Sohn folgt dem Vater mit einer eigenen Ausstellung

Werke des Künstlers Roland Oßmann sind ab Samstag im Vogtlandmuseum zu sehen. Der Vogtländer schwärmt von Aquarellen und erklärt, warum diese Technik ihn so fasziniert.

Plauen.

Weil die Vogtländer ihre Hügellandschaft lieben, steht Malerei mit Motiven aus der Region immer hoch im Kurs. Auch der Sohn des 1990 verstorbenen Malers Gerhard Oßmann, Roland Oßmann, hat Berge, Täler, Wälder, Bäche und Dörfer des Vogtlandes in seinen Werken festgehalten. Einige der ab Samstag im Vogtlandmuseum ausgestellten 80 Bilder zeigen diese Motive. Darunter befindet sich auch ein Bild der Elstertalbrücke. Andere Arbeiten entstanden in Venedig, zeigen Notre Dame in Paris und Plätze in anderen Ländern der Erde, die der Architekt und Professor in den vergangenen Jahren geschaffen hat.

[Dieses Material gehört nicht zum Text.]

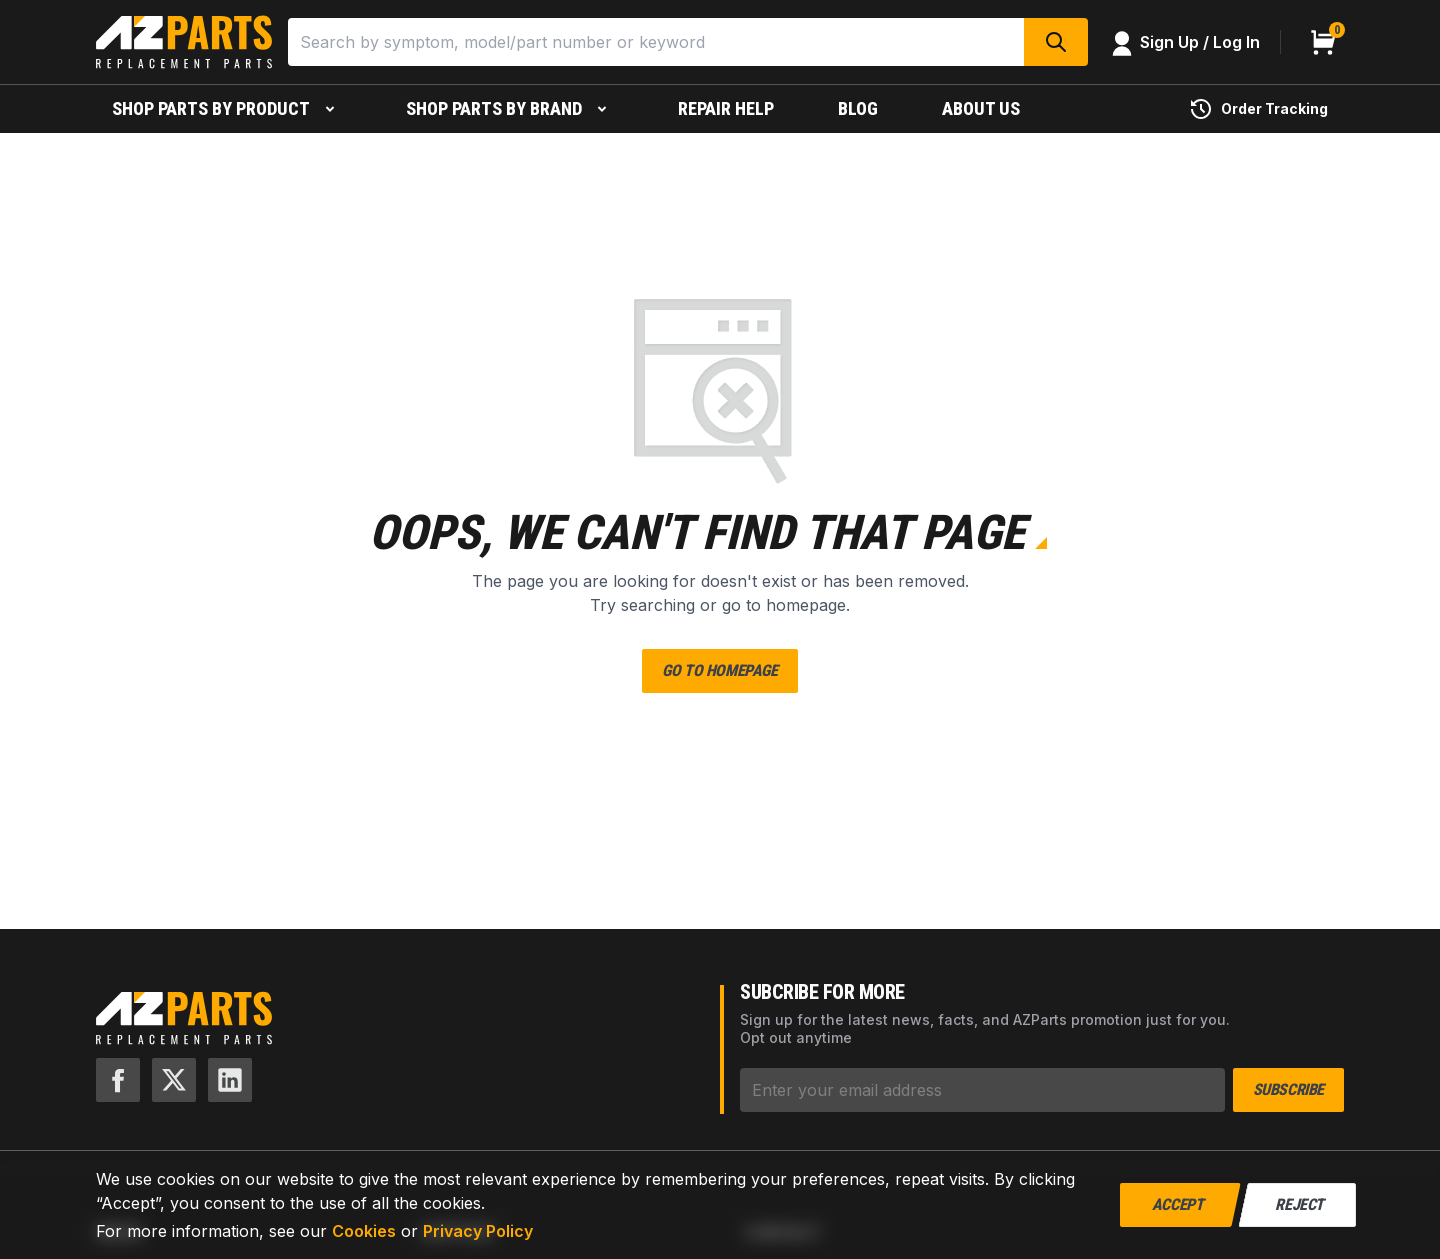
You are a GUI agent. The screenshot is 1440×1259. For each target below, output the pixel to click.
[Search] (656, 42)
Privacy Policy (478, 1231)
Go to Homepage (719, 670)
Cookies (364, 1231)
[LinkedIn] (230, 1080)
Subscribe (1288, 1089)
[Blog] (858, 109)
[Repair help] (726, 109)
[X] (174, 1080)
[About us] (981, 109)
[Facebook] (118, 1080)
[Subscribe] (982, 1090)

"Anlass dieser Ausstellung ist sein 80. Geburtstag", hat Museumsdirektor Martin Salesch bei der Vorbereitung der Schau am Mittwoch wissen lassen. Die ausgewählten 80 Arbeiten hängen zum einen in den Sonderausstellungsräumen der ersten Etage, aber auch in der Galerie mit Werken vogtländischer Maler. "Wir haben dafür einen Teil der Galerie geräumt", erklärte Salesch.

Zu sehen sind Aquarelle, Zeichnungen und Pastelle. "Man kann Schicht für Schicht aufeinander malen", erklärte der Künstler, warum er diese Technik gerne anwendet. Die untere Schicht scheine immer noch durch "und dadurch verändern sich die Farben", ergänzte er. Er liebe es, wenn Farben ineinanderlaufen. Wie er die Aquarelltechnik genutzt hat, können Kunstfreunde bis zum 3. November im Haus an der Nobelstraße sehen. So lange bleibt die Schau mit dem Titel "Aquavisionen 80 - Aquarelle, Zeichnungen und Pastelle" geöffnet. Neben der gezeigten Kunst beschäftigt sich die Ausstellung auch mit der Arbeit von Roland Oßmann als Architekt. Auch eine Kurzbiografie ist zu sehen.

Roland Oßmann ist in Rötha geboren worden. Aufgewachsen ist er in Klingenthal, wo er ab 1950 unter Anleitung seines Vaters das Malen und Zeichnen lernte. Gerhard Oßmann leitete in der Stadt im oberen Vogtland einen Mal- und Zeichenzirkel. Nach einer Maurerlehre studierte der Sohn in Weimar Architektur. In diesem Beruf ist er dann auch tätig gewesen. Ab 1974 steht seine Lehrtätigkeit an der Ingenieurschule für Bauwesen in Erfurt im Lebenslauf. Im Jahr 1990 begann Roland Oßmann mit seiner intensiven künstlerischen Tätigkeit.

Im vorigen Jahr schenkten er und seine Schwester Helga Hintze dem Vogtlandmuseum 150 Aquarelle ihres Vaters. Dazu fand eine Ausstellung statt. Jetzt folgt eine Schau des Nachkommen.